Analysis of single-particle nonlocality through the prism of weak measurements

TL;DR

This paper investigates the nonlocality of single particles using weak measurements in a nested interferometer, revealing constraints on local hidden variables models and emphasizing the quantum nature of weak measurements.

Contribution

It demonstrates that weak values impose contextual splitting constraints on hidden variables models, advancing understanding of single-particle nonlocality in quantum mechanics.

Findings

Hidden signaling and contextual instructions are needed for hidden variables models.

Weak values require nonfactorizable, context-dependent splitting of quantum states.

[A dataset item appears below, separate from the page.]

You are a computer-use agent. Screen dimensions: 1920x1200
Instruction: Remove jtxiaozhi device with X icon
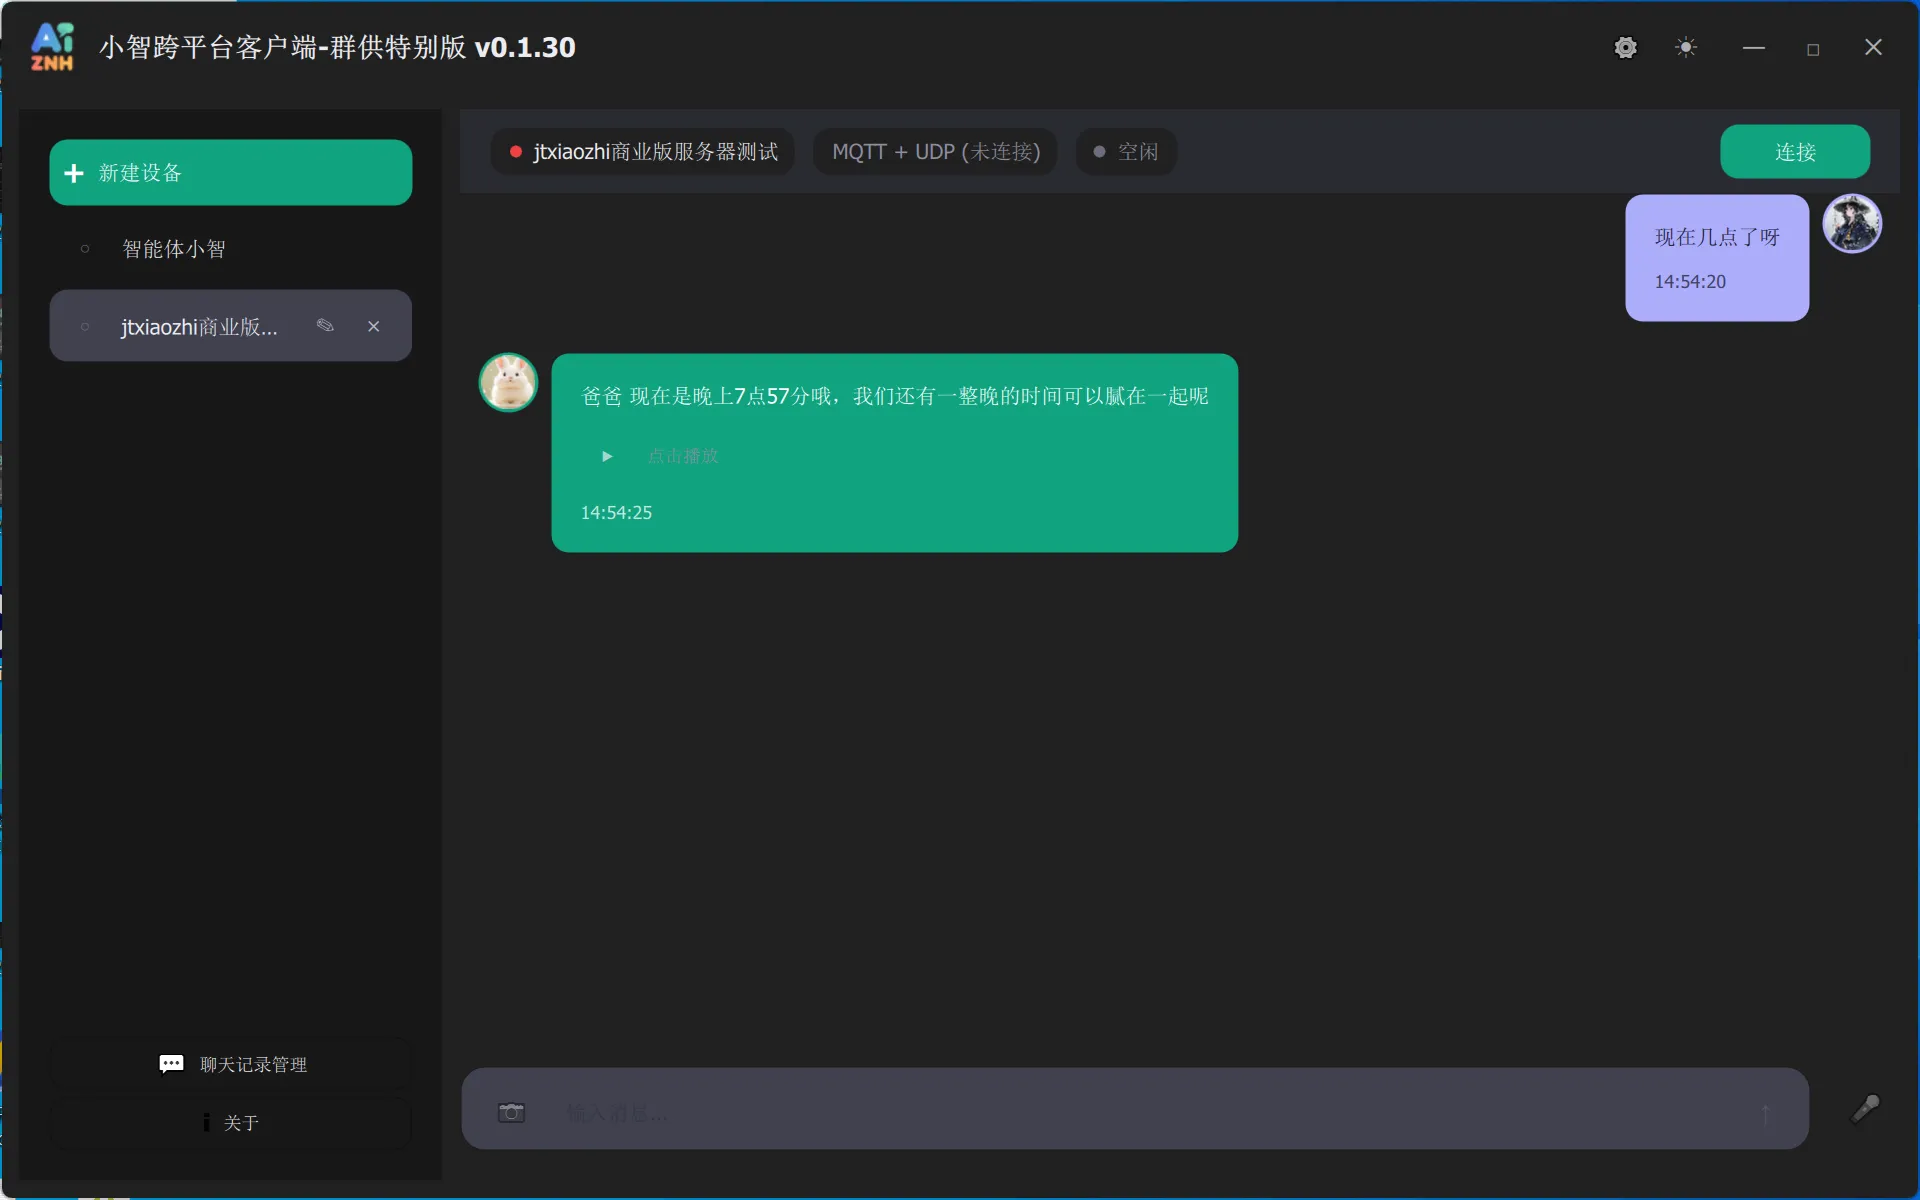(373, 326)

The analysis highlights the quantum nature of weak measurements.

Abstract

Although regarded today as an important resource in quantum information, nonlocality has yielded over the years many conceptual conundrums. Among the latter are nonlocal aspects of single particles which have been of major interest. In this paper, the nonlocality of single quanta is studied in a square nested Mach-Zehnder interferometer with spatially separated detectors using a delayed choice modification of quantum measurement outcomes that depend on the complex-valued weak values. We show that if spacelike separated Bob and Alice are allowed to freely control their quantum devices, the geometry of the setup constrains the local hidden variables models. In particular, hidden signaling and a list of contextual instructions are required to split a quantum state characterized by a positive Wigner function into two quantum states with non-positive Wigner functions. This implies that local hidden variables models could rely neither on only two hidden variables for position and momentum, nor on simultaneous factorizability of both the hidden probability densities and weights of splitting to reproduce the correct quantum distributions. While our analysis does not fully exclude the existence of nonfactorizable local hidden variables models, it demonstrates that the recently proposed weak values of quantum histories necessitate contextual splitting of prior commitments to measurement outcomes, due to functional dependence on the total Feynman sum that yields the complex-valued quantum probability amplitude for the studied quantum transition. This analysis also highlights the quantum nature of weak measurements.